● WHAT TO DO
Scan the material for the word "agent", then return every line where it appears.

⟨

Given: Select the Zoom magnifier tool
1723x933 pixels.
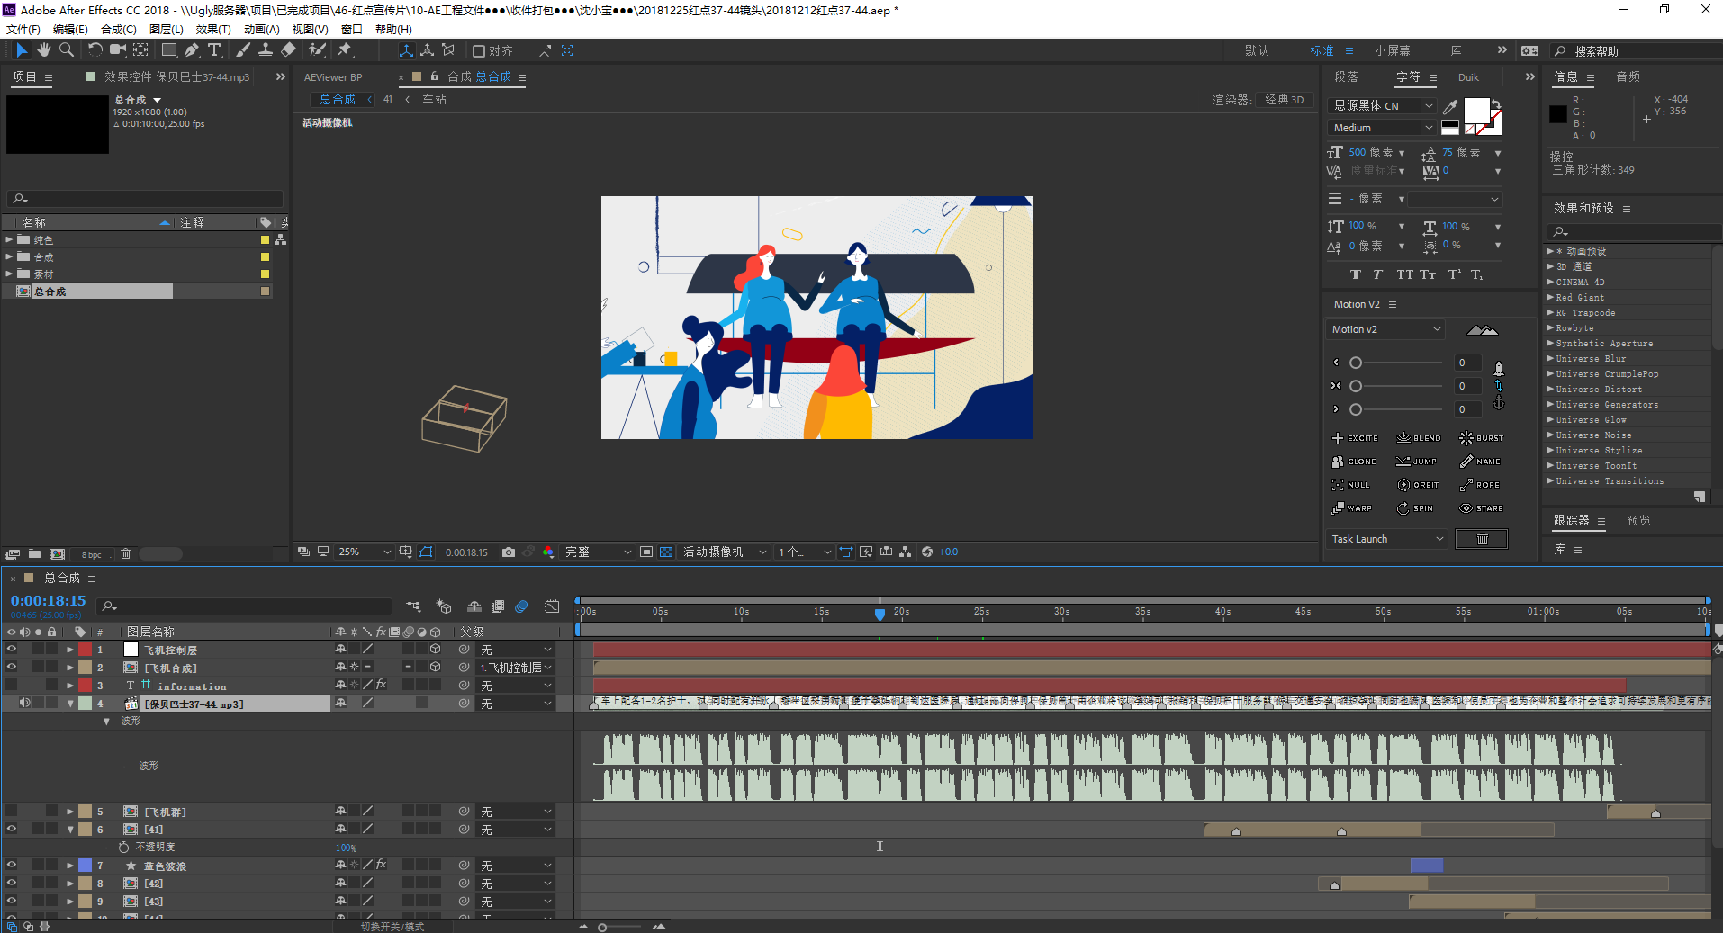Looking at the screenshot, I should (66, 50).
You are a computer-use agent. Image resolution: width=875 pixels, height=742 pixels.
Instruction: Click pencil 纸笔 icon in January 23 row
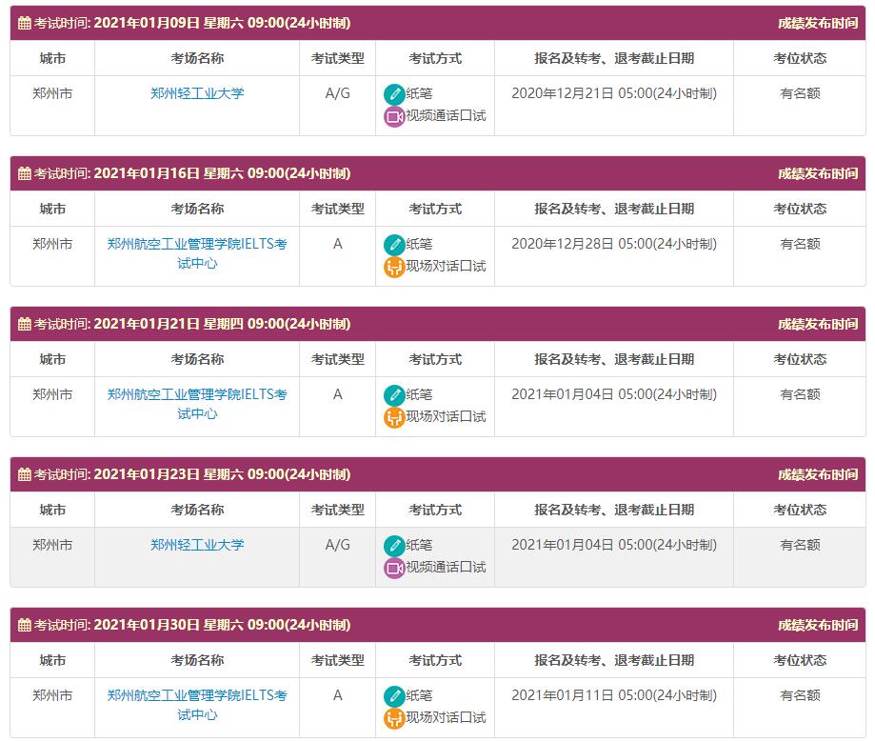[x=394, y=546]
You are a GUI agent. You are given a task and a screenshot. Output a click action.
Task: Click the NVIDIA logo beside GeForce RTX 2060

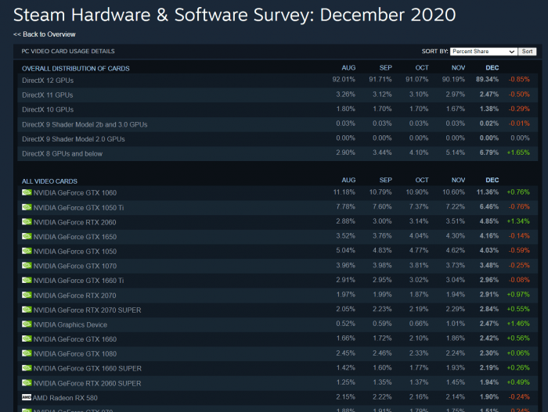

⟩

● OUTPUT OF THE EXERCISE
You are a computer-use agent. Image resolution: width=875 pixels, height=742 pixels.
You are a GUI agent. You are given a task and a screenshot. Output a click action.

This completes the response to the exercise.